> **Quoted passage**:
Fiona Godlee, editor, BMJ @fgodlee
There is more than one way to die well, say Katherine Sleeman and Emily Collis in their article on caring for dying patients (doi:10.1136/bmj.f2174). The trouble is that far too many people die badly. Whatever your definition of a good death, dying in hospital when you would prefer to die at home, or dying in pain, distress, isolation, or uncertainty will not be part of it. Yet, as the authors explain, over half of all deaths (in the UK at least) occur in hospital, many patients die with unmet needs, and more than half of complaints referred to the Healthcare Commission are about the care of dying people. All of this is despite the growing recognition of the need for good end of life care. And of course the risk of dying badly matters not only to the person who is dying but to their relatives and friends. The authors quote Cicely Saunders, founder of the hospice movement: “how we die remains in the memory of those who live on.”
But there is good news. While modern medicine often seems to actively promote bad end of life care, doctors can do a great deal to help patients achieve a good death. Early identification of the dying phase, good communication with patients and relatives, sensible prescribing, effective management of physical symptoms, and understanding of the patient’s social, psychological, and spiritual needs must all play their part.
Sleeman and Collis have targeted their advice towards doctors in training. But clinicians at all levels of experience will benefit from reading their article. Senior doctors will, in any case, want to model the highest professionalism and humanity when dealing with dying patients. Knowing that younger doctors will be taking their cues from you provides an additional incentive.
The article usefully tackles some of the misconceptions that have dogged the Liverpool care pathway in recent months. The pathway is a framework, not a treatment, so doesn’t need formal consent, but the decision to start someone on it should be made by a multidisciplinary team and should be discussed with the patient where appropriate and always with the relatives. While on the pathway, patients should be supported to eat and drink; and if the patient’s condition improves, the pathway can be stopped.
Essential to good end of life care is the ability to recognise that a person is dying. Sadly, this is a prognostic skill that doctors are “notoriously poor at,” say the authors. But do patients need to know that they are terminally ill in order to receive good care? The same authors take part in our Head to Head debate this week, arguing that patients should be told, since this knowledge is necessary for informed decisions (doi:10.1136/bmj.f2589). But Leslie Blackwell argues against what she calls “prognostic disclosure” (doi:10.1136/bmj.f2560). This is, she says, “a failed model for medical decision making that creates more suffering than it relieves,” and “for most people the apparent choice between comfort and prolongation of life is a false one.” I’m not convinced, but I would like to hear your views.

> **Information provided**:

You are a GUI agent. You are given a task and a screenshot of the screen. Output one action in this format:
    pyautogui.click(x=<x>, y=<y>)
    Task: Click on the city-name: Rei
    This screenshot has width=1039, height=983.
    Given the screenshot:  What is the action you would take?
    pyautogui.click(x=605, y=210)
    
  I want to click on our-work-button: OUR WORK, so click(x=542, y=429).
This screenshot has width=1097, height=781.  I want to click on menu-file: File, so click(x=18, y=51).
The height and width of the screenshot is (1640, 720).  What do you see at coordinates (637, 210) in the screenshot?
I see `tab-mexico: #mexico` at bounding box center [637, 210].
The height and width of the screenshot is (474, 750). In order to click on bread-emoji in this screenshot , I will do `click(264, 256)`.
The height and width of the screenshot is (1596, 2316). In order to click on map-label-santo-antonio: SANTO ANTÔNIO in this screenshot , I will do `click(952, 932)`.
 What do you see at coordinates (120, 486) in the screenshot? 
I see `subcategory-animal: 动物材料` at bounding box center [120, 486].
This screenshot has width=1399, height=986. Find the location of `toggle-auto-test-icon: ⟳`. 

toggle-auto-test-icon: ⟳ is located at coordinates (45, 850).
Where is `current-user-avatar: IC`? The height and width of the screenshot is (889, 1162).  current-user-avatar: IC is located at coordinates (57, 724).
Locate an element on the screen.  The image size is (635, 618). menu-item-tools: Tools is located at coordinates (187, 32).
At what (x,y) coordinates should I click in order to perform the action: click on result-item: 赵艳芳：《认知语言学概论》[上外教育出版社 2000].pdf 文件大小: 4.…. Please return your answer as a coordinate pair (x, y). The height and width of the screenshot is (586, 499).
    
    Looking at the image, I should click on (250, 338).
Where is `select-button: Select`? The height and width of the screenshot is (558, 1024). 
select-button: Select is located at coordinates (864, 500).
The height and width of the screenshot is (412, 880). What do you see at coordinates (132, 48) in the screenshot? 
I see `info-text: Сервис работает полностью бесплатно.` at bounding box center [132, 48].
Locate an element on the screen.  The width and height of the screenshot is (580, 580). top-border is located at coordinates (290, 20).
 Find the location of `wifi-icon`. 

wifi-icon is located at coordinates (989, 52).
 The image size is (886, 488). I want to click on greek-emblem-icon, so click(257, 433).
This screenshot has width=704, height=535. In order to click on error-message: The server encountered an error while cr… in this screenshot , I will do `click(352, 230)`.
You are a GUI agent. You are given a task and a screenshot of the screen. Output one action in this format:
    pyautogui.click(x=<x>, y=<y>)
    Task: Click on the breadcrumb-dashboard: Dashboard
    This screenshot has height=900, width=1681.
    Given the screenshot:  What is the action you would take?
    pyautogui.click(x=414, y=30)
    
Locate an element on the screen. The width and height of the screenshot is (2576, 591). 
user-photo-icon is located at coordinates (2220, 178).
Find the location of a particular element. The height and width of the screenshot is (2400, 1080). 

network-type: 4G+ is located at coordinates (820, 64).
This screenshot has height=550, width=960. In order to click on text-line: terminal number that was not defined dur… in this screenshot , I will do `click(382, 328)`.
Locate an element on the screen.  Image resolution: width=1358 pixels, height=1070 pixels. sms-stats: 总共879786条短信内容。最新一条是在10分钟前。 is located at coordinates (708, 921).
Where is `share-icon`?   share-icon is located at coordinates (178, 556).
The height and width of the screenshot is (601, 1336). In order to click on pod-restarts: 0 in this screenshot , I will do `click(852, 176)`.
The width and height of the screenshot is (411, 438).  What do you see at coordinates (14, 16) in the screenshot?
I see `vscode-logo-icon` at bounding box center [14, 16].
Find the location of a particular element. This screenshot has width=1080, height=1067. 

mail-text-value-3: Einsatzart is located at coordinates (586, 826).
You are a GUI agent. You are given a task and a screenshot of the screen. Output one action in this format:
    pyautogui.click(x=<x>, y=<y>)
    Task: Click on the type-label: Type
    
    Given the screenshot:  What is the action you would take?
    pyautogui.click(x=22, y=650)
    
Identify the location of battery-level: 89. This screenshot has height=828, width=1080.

> **About this task**:
Copy the BMJ editorial on end of life care word for word, everything from "Sleeman and Collis" down to "can be stopped.".

> **Task response**:
Sleeman and Collis have targeted their advice towards doctors in training. But clinicians at all levels of experience will benefit from reading their article. Senior doctors will, in any case, want to model the highest professionalism and humanity when dealing with dying patients. Knowing that younger doctors will be taking their cues from you provides an additional incentive.
The article usefully tackles some of the misconceptions that have dogged the Liverpool care pathway in recent months. The pathway is a framework, not a treatment, so doesn’t need formal consent, but the decision to start someone on it should be made by a multidisciplinary team and should be discussed with the patient where appropriate and always with the relatives. While on the pathway, patients should be supported to eat and drink; and if the patient’s condition improves, the pathway can be stopped.